Do tragedii w Annówce doszło w niedzielę wieczorem, około godz. 19.00. – Doszło do zderzenia samochodu osobowego z łosiem. Pojazd po zderzeniu przejechał na przeciwną stronę drogi, wjechał ok. 100 metrów w pole, uderzył w drzewo i przewrócił się na lewy bok – relacjonują strażacy PSP z Lubartowa. Ratownicy znaleźli martwe zwierzę przed maską samochodu.

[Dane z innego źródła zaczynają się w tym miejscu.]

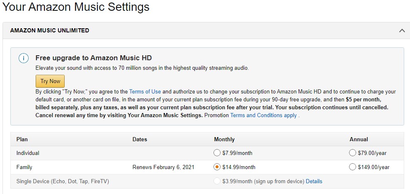The image size is (410, 194).
Task: Open the Terms of Use link
Action: (x=145, y=91)
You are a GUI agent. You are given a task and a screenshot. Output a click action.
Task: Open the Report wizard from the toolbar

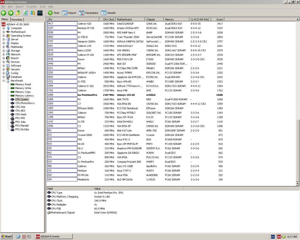point(65,13)

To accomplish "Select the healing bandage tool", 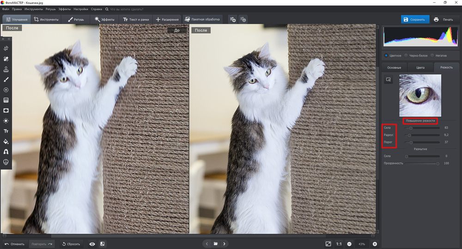I will point(6,59).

Zobacz też: Lublin: Tajemnicza śmierć na Kalinowszczyźnie. Ciało na ulicy
Finał zderzenia z łosiem i całego wypadku skody rapid był tragiczny. – Niestety, 64-latek kierujący autem wskutek doznanych obrażeń zginął na miejscu. 64-letnia pasażerka została przewieziona do szpitala w Radzyniu Podlaskim – potwierdza st. sierż. Jagoda Stanicka z Komendy Powiatowej Policji w Lubartowie.
Mundurowi zajmują się teraz wyjaśnianiem okoliczności całej tragedii. Łoś „wtargnął” na jezdnię tuż przed jadący samochód na prostym i nieoświetlonym odcinku drogi. – Policjanci apelują o szczególną ostrożność na drodze. Zwracajmy uwagę, zwłaszcza gdy poruszamy się przez obszary leśne, gdzie mogą znajdować się migrujące zwierzęta – dodaje Stanicka.
Na miejscu tragedii interweniowała policja, ratownicy medyczni oraz strażacy z Kocka, Lubartowa i Radzynia.